Helping New Users Understand "Site Directives" and Find Their 'Voice'
We do receive a fair amount of new users, who ask questions which are relevant to Biblical texts. They are NOT(for the most part) Biblical scholars; therefore they are not asking questions about Hebrew or Greek prepositions or verb endings, but are asking for answers that pertain to understanding Biblical texts or hermeneutics. An example is this question: https://hermeneutics.stackexchange.com/q/15559/2479
This is a new user, who is asking a "hermeneutics" question in the way (she) understands, without having gone through all the debates about what is on or off-topic, and instead of "close voting" her, and consequently losing a potential contributor who asked an interesting question, we can help her 'edit' her question in keeping with Site Directives.
Her question, which deals with prophetic interpretation of Scripture, is answerable from the text but also takes into account the various "hermeneutics" people employ in discerning the understanding of Biblical prophecy. This field is wide open: there are many popular authors with best selling titles dealing with these issues and a genuine concern for "what does the text say" as opposed to what a particular author or group thinks.

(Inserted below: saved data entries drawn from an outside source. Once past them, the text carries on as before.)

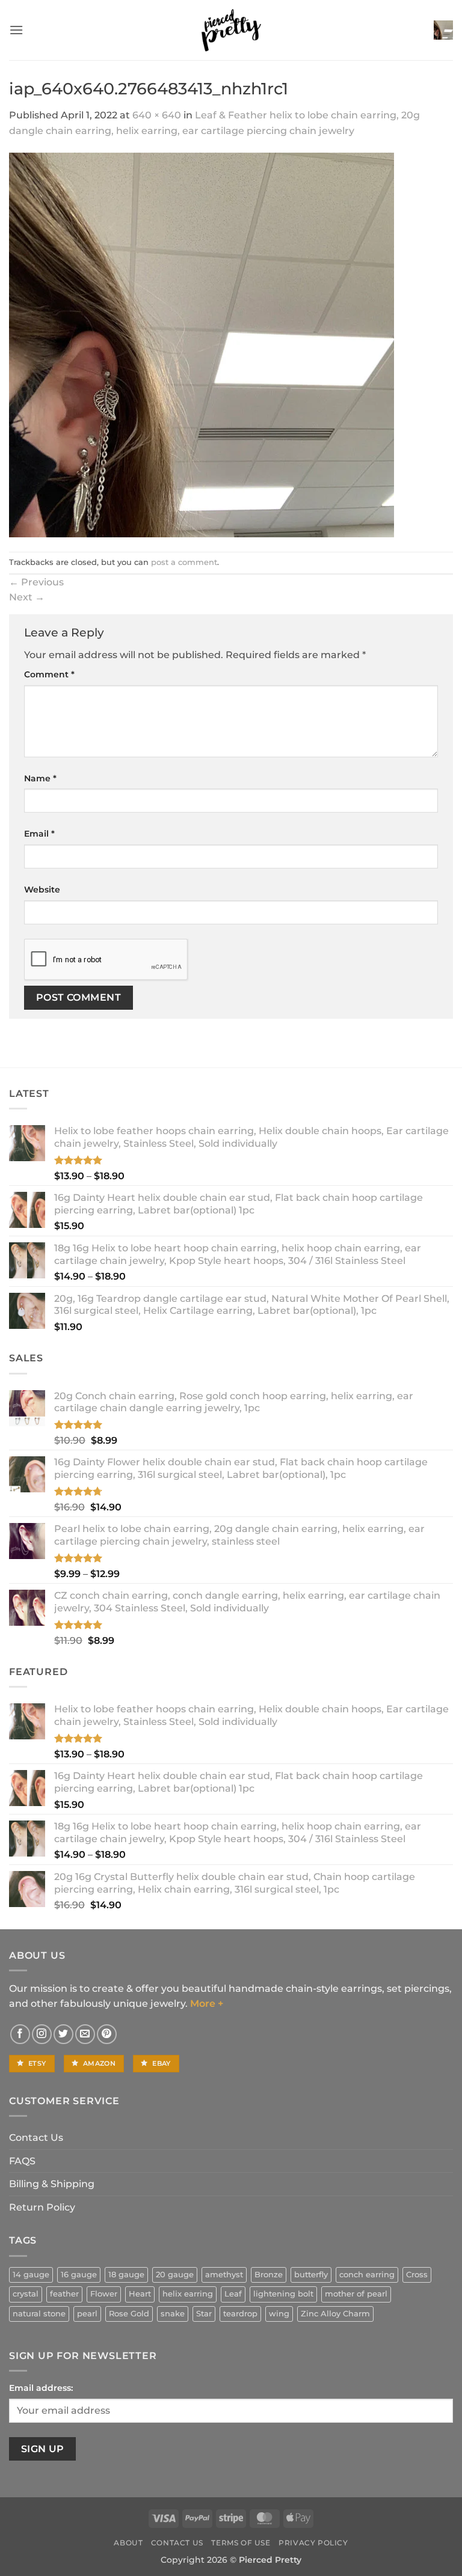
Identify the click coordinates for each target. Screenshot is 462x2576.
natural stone (39, 2313)
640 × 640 (156, 115)
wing (279, 2313)
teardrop (240, 2313)
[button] (16, 29)
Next (27, 597)
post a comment (184, 562)
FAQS (22, 2161)
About (128, 2542)
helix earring (187, 2293)
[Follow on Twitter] (63, 2034)
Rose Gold (129, 2313)
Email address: (41, 2387)
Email (39, 833)
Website (42, 889)
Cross (417, 2274)
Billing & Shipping (51, 2184)
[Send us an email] (85, 2034)
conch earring (367, 2274)
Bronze (268, 2274)
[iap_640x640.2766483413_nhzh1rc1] (201, 344)
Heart (140, 2293)
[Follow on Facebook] (20, 2034)
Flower (103, 2293)
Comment (49, 674)
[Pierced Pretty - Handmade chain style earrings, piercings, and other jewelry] (231, 30)
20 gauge (175, 2274)
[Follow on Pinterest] (107, 2034)
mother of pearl (356, 2293)
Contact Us (36, 2137)
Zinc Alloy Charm (335, 2313)
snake (173, 2313)
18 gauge (126, 2274)
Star (204, 2313)
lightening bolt (283, 2293)
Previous (36, 582)
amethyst (224, 2274)
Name (40, 778)
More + (206, 2003)
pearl (87, 2313)
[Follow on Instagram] (42, 2034)
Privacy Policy (313, 2542)
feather (64, 2293)
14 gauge (31, 2274)
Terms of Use (240, 2542)
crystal (25, 2293)
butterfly (311, 2274)
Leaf (233, 2293)
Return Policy (42, 2207)
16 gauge (79, 2274)
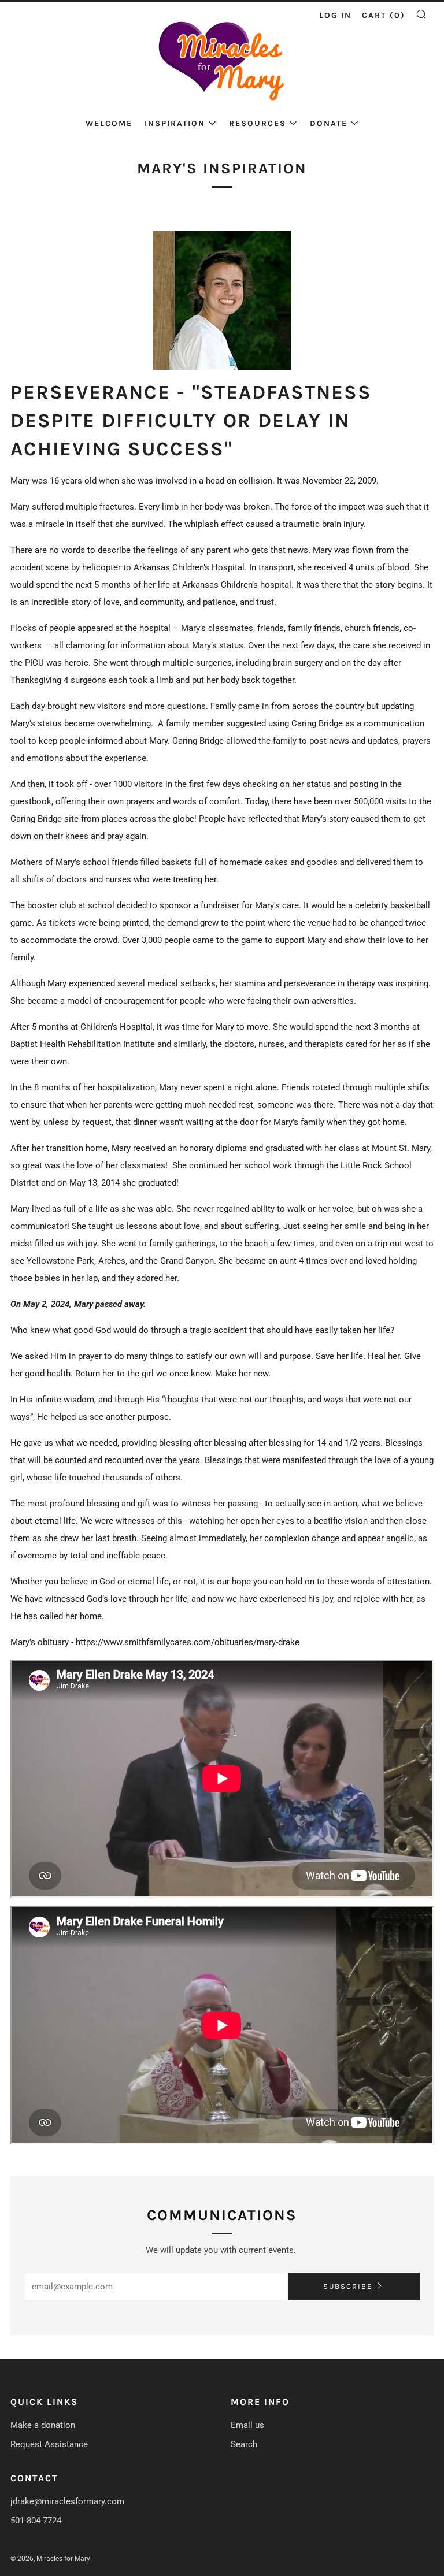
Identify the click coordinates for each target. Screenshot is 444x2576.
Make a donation (42, 2425)
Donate (328, 123)
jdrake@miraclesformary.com (67, 2501)
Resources (257, 123)
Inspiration (175, 123)
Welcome (109, 123)
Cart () (383, 15)
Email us (247, 2425)
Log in (335, 15)
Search (244, 2444)
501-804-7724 (35, 2520)
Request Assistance (49, 2444)
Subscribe (347, 2286)
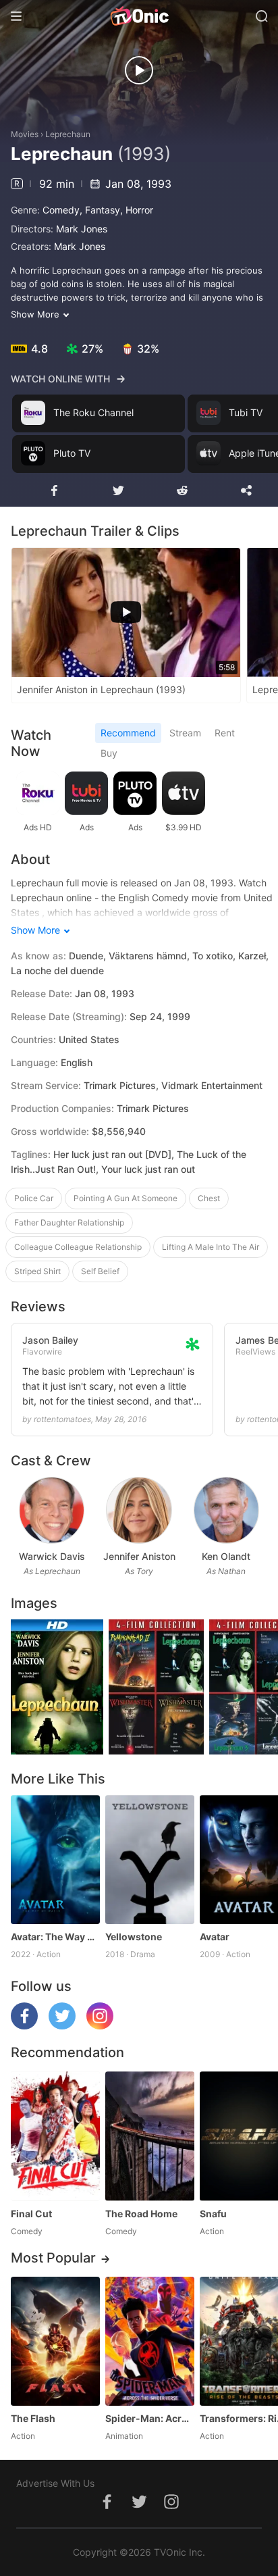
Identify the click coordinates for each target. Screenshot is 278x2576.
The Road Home (141, 2213)
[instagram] (99, 2025)
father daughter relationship (69, 1222)
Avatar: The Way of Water (55, 1936)
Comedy (61, 210)
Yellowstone (133, 1936)
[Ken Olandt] (226, 1510)
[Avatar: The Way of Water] (55, 1859)
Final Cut (31, 2213)
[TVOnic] (139, 16)
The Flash (33, 2418)
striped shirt (37, 1271)
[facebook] (24, 2025)
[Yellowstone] (149, 1859)
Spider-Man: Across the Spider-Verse (149, 2418)
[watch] (139, 70)
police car (33, 1198)
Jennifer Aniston (139, 1556)
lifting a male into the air (210, 1247)
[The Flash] (55, 2341)
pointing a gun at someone (125, 1198)
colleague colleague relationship (78, 1247)
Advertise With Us (55, 2483)
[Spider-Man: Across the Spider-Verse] (149, 2341)
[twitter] (62, 2025)
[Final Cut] (55, 2135)
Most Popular (53, 2258)
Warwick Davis (52, 1556)
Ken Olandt (226, 1556)
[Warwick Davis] (51, 1510)
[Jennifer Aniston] (138, 1510)
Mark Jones (81, 228)
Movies (24, 134)
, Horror (136, 210)
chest (209, 1198)
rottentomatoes (62, 1419)
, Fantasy (100, 210)
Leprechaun (67, 134)
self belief (100, 1271)
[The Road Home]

However, it is incumbent on veteran users to help encourage these new users to help 'frame' their questions within our guidelines, and not "VtC" them just because they 'stepped' on some 'perceived' line which they have no clue existed within our Site Directives.
Of course, if we only want to answer questions concerning specific meanings of Hebrew or Greek words in their original composition, this crowd will go away, and we will be left with an occasional student(or scholar) to focus our attention on.
I've said in other posts on this topic, the new users are there, and they are finding this site. The 'onus' is to make them welcome and help them to 'adjust' to site expectations, and answer the questions of interest to them.